:: Entries provided

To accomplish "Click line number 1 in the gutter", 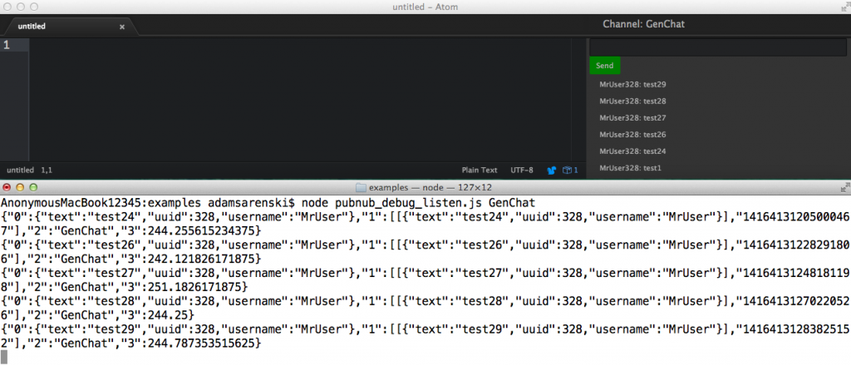I will [7, 45].
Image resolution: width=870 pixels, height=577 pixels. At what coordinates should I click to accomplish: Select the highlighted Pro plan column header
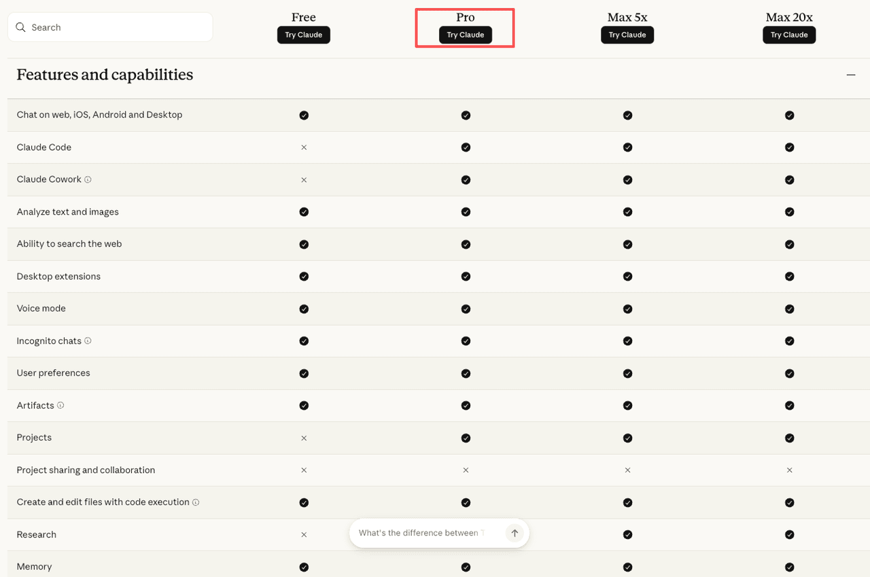pyautogui.click(x=465, y=17)
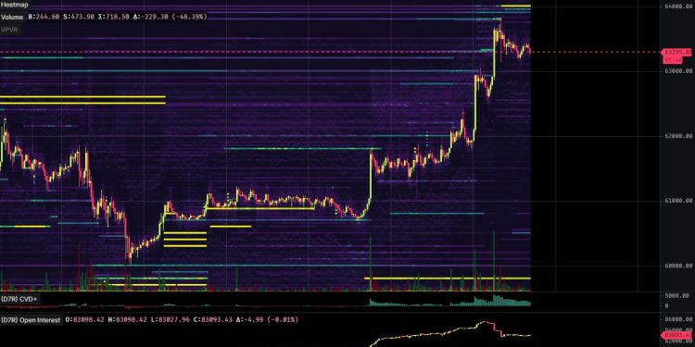Select the tallest green volume bar
Viewport: 695px width, 347px height.
(494, 260)
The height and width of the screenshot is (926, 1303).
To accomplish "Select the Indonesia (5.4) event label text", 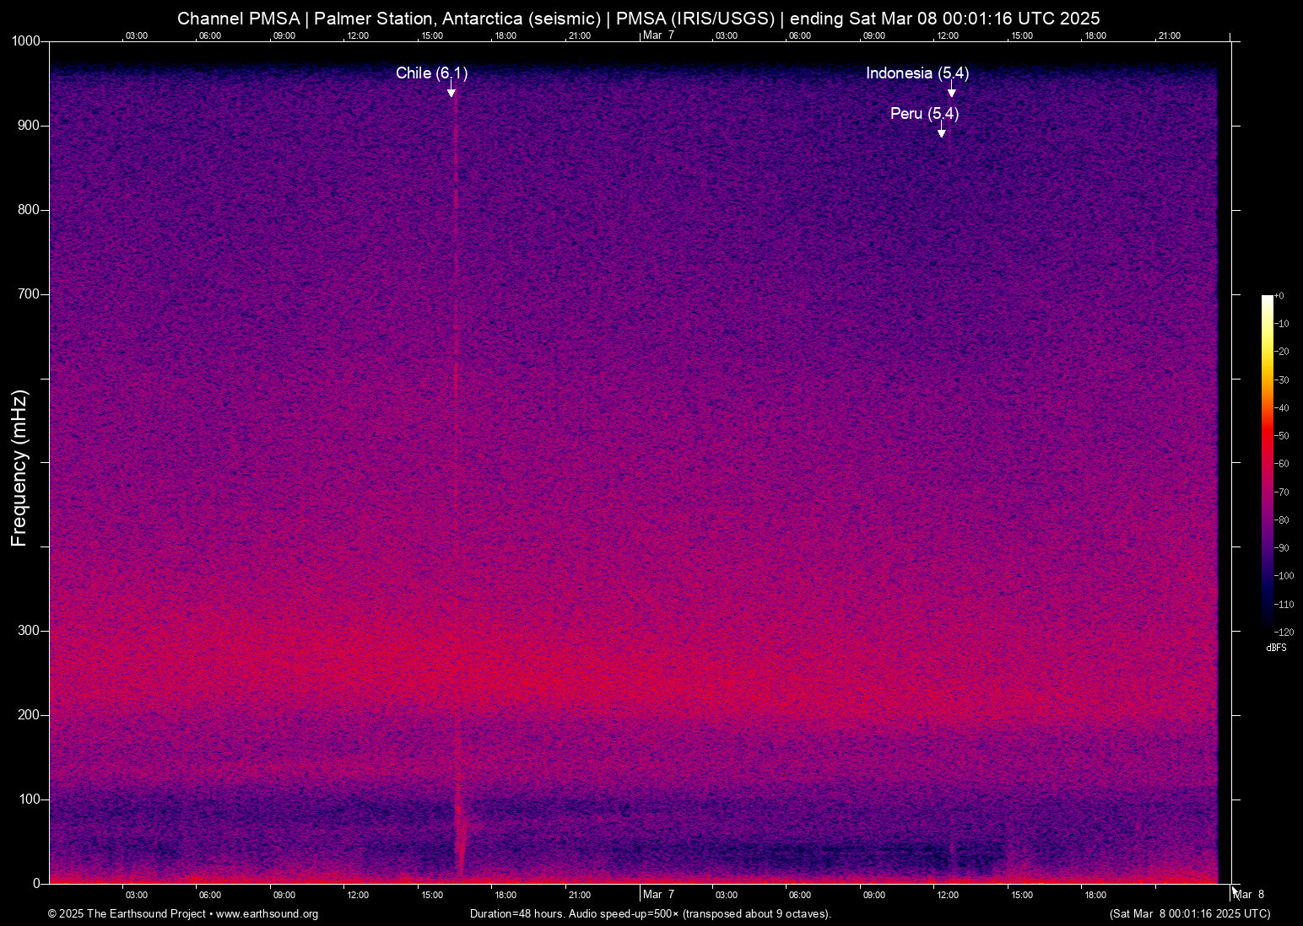I will pyautogui.click(x=917, y=73).
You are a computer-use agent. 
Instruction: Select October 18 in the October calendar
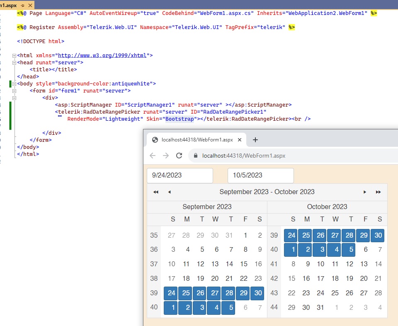pyautogui.click(x=335, y=279)
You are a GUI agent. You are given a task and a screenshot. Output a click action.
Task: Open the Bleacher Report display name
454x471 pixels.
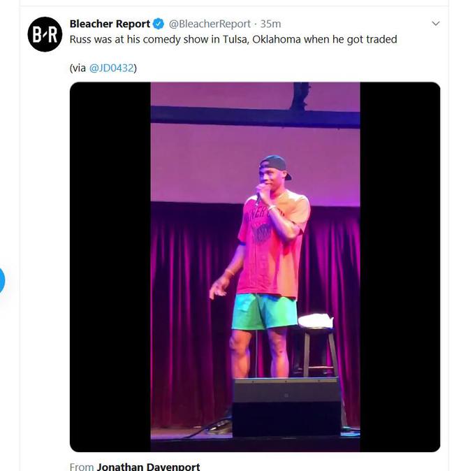point(110,24)
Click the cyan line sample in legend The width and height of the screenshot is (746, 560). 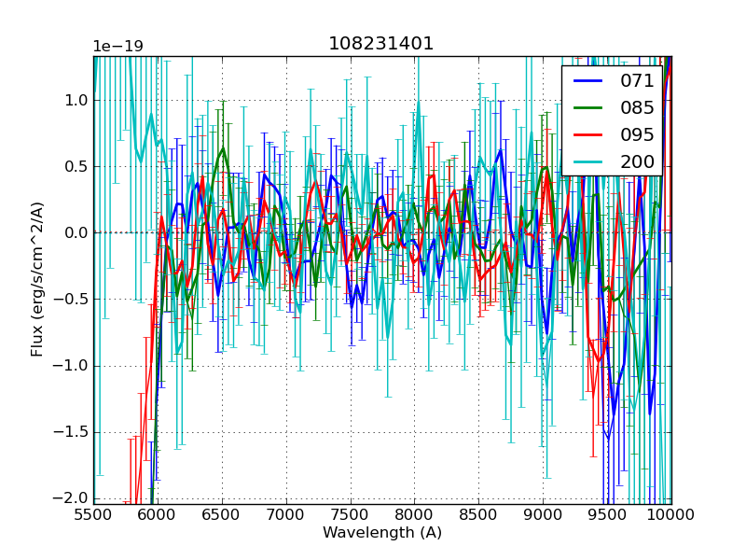(587, 161)
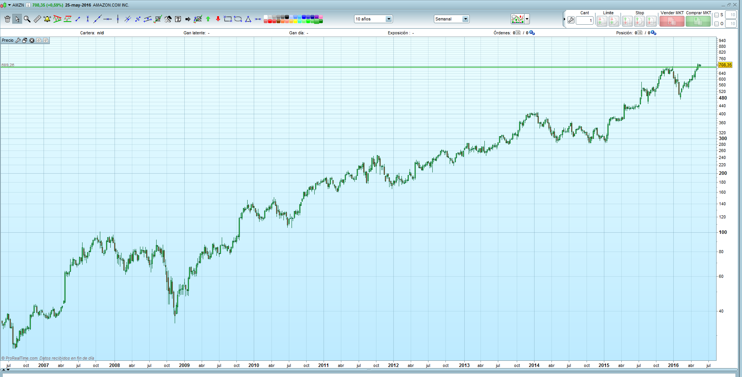
Task: Click the Precio panel tab
Action: coord(8,40)
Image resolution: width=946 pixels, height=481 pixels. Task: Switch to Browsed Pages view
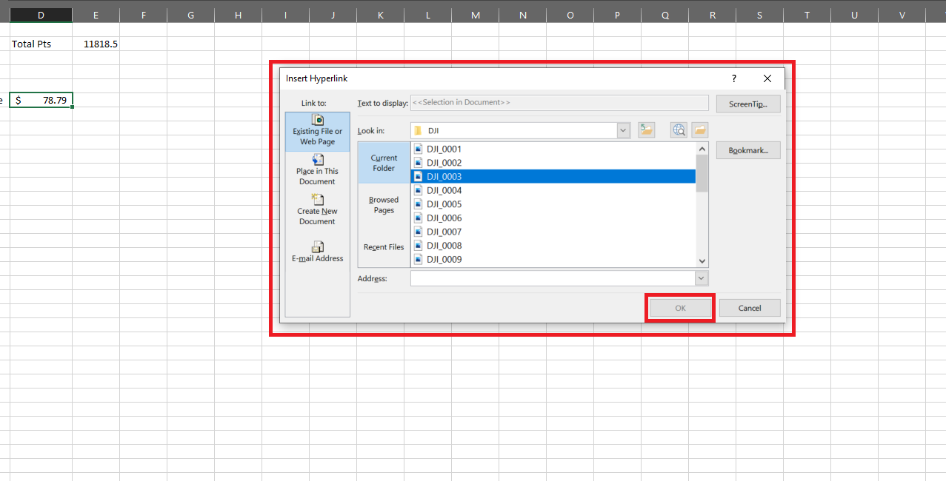pos(384,205)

::::

### To do
Lay out the items starting at the line that contains "Image resolution: width=946" and ending at the end of the items as a Markdown table with the columns Number and Entry, one row per line, with blank lines left out. Leave the pictures out.

### Output
| Number | Entry |
|---|---|
| 1 | Image resolution: width=946 pixels, height=481 pixels. Task: Switch to Browsed Pages view |
| 2 | pos(384,205) |